9 Conclusions Firm-level capabilities and strategies independently and significantly influence firms’ vertical boundary choices. Firms with more process technology experience are more likely to internalize manufacturing activities. Firms with high levels of sourcing experience are more likely to outsource their production. Product-market diversification (a measurement of firm strategy) is associated with greater likelihood of internalizing production. There is benefit both to economizing and strategizing.

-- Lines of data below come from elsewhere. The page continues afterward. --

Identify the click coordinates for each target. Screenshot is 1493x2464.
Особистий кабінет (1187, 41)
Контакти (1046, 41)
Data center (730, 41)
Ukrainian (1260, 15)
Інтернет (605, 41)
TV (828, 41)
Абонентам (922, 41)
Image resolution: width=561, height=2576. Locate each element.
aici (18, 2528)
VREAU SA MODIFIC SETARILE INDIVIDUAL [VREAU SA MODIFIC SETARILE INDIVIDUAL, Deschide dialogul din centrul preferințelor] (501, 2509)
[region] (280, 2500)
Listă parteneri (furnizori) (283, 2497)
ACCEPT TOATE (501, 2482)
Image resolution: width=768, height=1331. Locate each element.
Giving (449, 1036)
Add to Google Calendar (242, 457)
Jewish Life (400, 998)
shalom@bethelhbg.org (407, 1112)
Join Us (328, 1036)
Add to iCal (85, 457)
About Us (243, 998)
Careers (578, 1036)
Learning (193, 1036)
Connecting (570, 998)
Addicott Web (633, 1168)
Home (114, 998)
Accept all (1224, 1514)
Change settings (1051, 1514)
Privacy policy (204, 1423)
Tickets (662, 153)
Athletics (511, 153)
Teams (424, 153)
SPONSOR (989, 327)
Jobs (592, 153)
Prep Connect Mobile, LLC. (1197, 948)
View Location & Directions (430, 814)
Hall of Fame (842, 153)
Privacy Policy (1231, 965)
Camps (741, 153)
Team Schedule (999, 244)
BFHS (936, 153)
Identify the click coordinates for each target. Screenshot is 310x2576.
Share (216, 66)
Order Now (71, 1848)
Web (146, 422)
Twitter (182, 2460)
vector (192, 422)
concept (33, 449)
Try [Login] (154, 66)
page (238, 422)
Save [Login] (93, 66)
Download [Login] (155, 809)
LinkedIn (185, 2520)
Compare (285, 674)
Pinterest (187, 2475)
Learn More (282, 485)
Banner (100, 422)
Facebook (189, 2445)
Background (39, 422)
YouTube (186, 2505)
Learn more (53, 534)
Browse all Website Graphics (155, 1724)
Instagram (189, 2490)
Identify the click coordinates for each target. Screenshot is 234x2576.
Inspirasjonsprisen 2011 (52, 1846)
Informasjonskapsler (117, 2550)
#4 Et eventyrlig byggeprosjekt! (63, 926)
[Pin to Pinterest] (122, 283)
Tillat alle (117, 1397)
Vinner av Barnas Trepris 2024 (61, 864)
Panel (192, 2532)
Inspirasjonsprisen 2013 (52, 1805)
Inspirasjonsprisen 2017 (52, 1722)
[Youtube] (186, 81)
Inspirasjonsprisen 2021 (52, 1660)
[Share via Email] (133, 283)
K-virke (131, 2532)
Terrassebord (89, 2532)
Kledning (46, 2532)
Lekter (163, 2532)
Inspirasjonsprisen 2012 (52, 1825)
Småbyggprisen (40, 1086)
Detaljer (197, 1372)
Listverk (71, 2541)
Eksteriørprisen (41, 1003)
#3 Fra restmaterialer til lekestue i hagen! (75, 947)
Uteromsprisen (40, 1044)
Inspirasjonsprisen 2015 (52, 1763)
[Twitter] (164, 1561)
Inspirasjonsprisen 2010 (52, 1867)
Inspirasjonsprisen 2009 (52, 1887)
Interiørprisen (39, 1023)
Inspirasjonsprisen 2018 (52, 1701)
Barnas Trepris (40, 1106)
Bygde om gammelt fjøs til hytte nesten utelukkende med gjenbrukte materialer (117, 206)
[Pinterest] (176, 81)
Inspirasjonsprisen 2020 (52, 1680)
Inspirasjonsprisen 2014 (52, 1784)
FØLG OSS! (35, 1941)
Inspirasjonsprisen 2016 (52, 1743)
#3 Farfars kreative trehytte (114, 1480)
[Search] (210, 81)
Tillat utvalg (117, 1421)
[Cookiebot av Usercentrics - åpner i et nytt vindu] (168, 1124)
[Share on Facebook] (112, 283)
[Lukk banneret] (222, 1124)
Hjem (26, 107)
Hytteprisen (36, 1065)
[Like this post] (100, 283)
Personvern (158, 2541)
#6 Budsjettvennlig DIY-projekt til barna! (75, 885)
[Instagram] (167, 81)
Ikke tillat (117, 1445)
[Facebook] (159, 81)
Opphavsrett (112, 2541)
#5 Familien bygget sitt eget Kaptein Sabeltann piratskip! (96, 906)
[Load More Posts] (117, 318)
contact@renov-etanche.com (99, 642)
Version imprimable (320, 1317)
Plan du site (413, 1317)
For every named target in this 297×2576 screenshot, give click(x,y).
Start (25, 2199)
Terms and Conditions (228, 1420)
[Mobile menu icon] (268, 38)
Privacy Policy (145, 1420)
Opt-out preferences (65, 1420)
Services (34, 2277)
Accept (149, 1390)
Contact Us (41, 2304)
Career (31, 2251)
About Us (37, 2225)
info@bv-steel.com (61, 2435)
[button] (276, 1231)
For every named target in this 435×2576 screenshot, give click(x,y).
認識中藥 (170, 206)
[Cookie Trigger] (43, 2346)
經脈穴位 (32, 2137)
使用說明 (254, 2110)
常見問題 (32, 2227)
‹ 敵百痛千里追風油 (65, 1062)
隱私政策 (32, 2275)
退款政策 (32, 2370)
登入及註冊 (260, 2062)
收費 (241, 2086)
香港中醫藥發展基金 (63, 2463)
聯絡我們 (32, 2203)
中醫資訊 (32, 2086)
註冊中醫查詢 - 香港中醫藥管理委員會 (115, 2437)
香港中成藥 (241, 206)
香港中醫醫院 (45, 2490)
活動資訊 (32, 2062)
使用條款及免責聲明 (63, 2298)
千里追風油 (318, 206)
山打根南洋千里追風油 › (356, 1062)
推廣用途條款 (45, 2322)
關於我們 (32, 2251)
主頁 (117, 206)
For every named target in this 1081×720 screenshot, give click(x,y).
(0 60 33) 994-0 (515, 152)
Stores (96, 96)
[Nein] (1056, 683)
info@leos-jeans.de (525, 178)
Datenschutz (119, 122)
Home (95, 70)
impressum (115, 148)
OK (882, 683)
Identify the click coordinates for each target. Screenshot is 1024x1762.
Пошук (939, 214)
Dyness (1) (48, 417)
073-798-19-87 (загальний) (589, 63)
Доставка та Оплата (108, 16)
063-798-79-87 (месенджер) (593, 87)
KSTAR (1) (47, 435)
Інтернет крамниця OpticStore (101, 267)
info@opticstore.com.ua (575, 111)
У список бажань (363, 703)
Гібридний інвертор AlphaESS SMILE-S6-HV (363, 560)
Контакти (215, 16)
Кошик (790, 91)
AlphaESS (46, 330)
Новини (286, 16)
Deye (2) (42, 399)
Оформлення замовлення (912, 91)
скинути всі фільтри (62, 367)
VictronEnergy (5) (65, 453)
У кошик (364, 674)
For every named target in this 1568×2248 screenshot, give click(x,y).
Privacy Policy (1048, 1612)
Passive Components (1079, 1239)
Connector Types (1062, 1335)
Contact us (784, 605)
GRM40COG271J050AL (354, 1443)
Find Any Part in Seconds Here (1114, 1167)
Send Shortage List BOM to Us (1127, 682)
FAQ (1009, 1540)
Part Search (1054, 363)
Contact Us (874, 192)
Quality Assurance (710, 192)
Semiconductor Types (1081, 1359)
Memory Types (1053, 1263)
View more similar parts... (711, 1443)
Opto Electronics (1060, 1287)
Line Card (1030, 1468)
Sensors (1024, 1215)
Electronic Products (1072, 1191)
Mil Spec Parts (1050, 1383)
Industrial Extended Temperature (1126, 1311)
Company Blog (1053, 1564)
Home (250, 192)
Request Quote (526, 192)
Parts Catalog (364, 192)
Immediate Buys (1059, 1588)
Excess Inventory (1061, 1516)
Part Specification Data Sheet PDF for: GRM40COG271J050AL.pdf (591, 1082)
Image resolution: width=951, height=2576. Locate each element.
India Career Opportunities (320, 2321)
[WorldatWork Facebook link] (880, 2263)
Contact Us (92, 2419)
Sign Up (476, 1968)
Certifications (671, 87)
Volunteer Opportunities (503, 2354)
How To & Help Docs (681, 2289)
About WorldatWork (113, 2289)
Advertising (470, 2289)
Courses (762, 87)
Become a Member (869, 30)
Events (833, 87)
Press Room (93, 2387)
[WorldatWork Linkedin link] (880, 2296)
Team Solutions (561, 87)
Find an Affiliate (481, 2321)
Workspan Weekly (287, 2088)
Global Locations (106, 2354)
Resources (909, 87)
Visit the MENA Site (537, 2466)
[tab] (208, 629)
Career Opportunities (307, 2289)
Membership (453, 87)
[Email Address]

10 Discussion Even though transaction cost theory suggests that asset specificity would increase vertical integration, Hypothesis 1 was not supported. What could be possible reasons for this outcome? Even though transaction cost theory suggests that demand uncertainty would increase vertical integration, Hypothesis 2 indicates a weakly significant negative effect. What could be possible reasons for this outcome? Is there are a possibility of reverse causality or restriction in the choice of make-or-buy decisions considering path dependency? Example: Vertically integrated firms increase fabrication experience while de-integrated firms increase sourcing experience. / Diversification could occur due to excess capacity in current business.